His interventions were not confined to Europe. In 1840–41 he had forced the Chinese ports open to foreign trade, and, by the Treaty of Nanjing (1842), he had acquired Hong Kong for Britain. In 1857 he went to war in China again and, when defeated in Parliament, appealed triumphantly to the country. He also intervened in Russia. The Crimean War (1853–56) was designed to curb what were interpreted as Russian designs on the Ottoman Empire and a Russian threat to British power in the eastern Mediterranean. The outcome greatly favoured the British and their main allies, the French and the Ottoman Empire. Although Palmerston’s government was defeated in 1858, he was back again as prime minister, for the last time, a year later.
During Palmerston’s remarkable ministry of 1859–65, which included Peel’s successor as prime minister, Lord John Russell, as foreign secretary and the Peelite Gladstone as chancellor of the Exchequer, it was impossible for Britain to dominate the international scene as effectively as in previous periods of Palmerstonian power. With efficient military power at his disposal, the Prussian prime minister, Otto von Bismarck, proved more than a match for Palmerston. The union of modern Italy, which Palmerston supported, the American Civil War, in which his sympathies were with the Confederacy, and the rise of Bismarck’s Germany, which he did not understand, were developments that reshaped the world in which he had been able to achieve so much by forceful opportunism. When Palmerston died, in October 1865, it was clear that in foreign relations as well as in home politics there would have to be what Gladstone described as “a new commencement.”
Gladstone and Disraeli
In the large urban constituencies the demand for a new and active liberalism had already been gaining ground, and at Westminster itself Gladstone was beginning to identify himself not only with the continued advance of free trade but also with the demand for parliamentary reform. In 1864 he forecast new directions in politics when he stated that the burden of proof concerning the case for reform rested not with the reformers but with their opponents.
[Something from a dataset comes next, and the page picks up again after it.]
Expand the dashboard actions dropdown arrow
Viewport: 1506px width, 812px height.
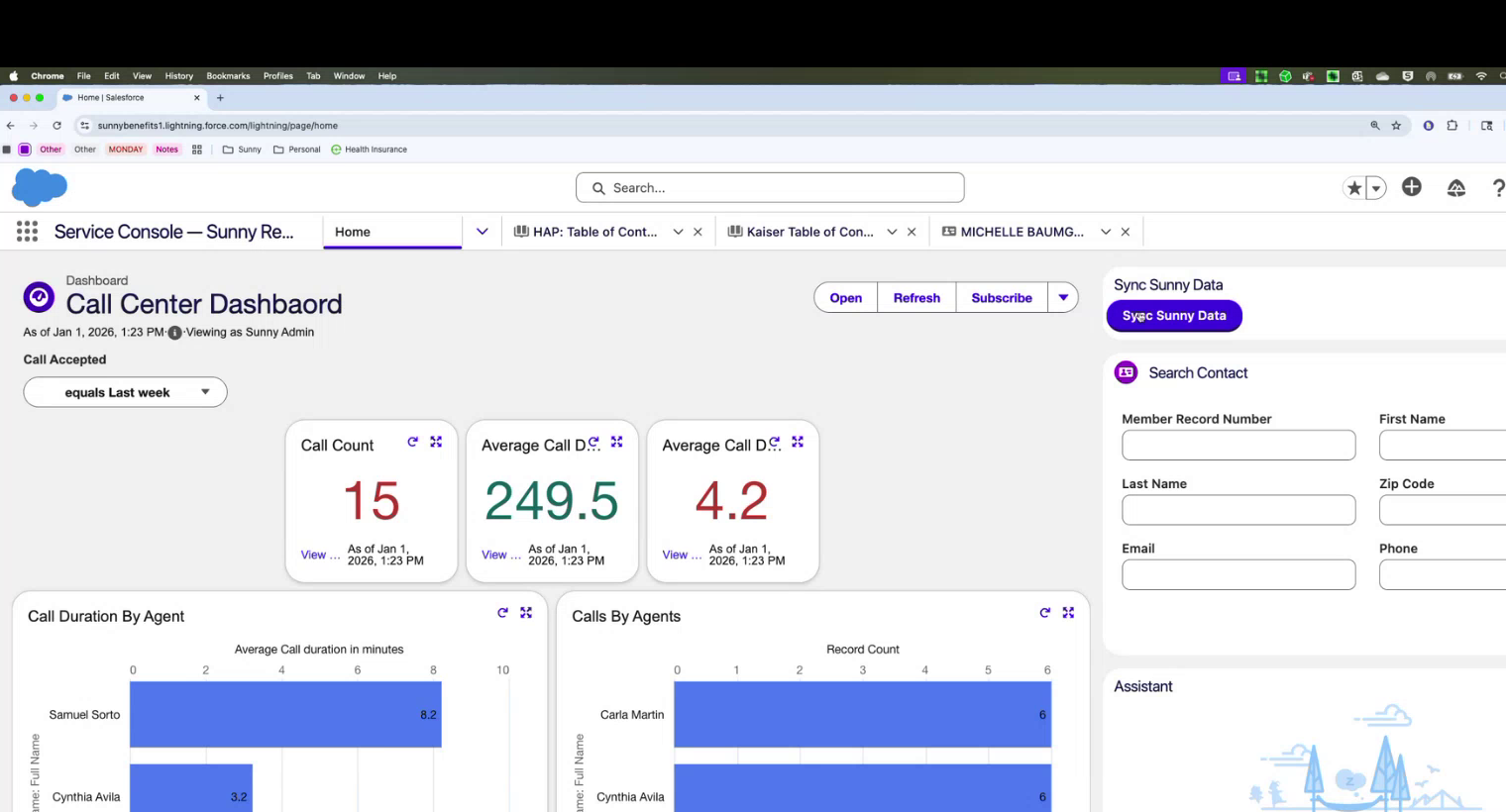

A year later he lost his seat representing the University of Oxford and was returned as member of Parliament for a populous Lancashire constituency. The timing was right, because, after the death of Palmerston, the question of parliamentary reform was reopened and the Second Reform Bill was passed in 1867.
The reform of 1867 almost doubled the electorate, adding 938,000 new names to the register and extending the franchise to many workingmen in the towns and cities. The county franchise was not substantially changed, but 45 new seats were created by taking one seat from existing borough constituencies with a population of fewer than 10,000. Disraeli hoped that, in return for his support in passing this measure, urban workers would vote for him. He believed rightly that many of them were Conservatives already by instinct and allegiance, but in 1868, in the first general election under the new system, it was Gladstone who was returned as prime minister.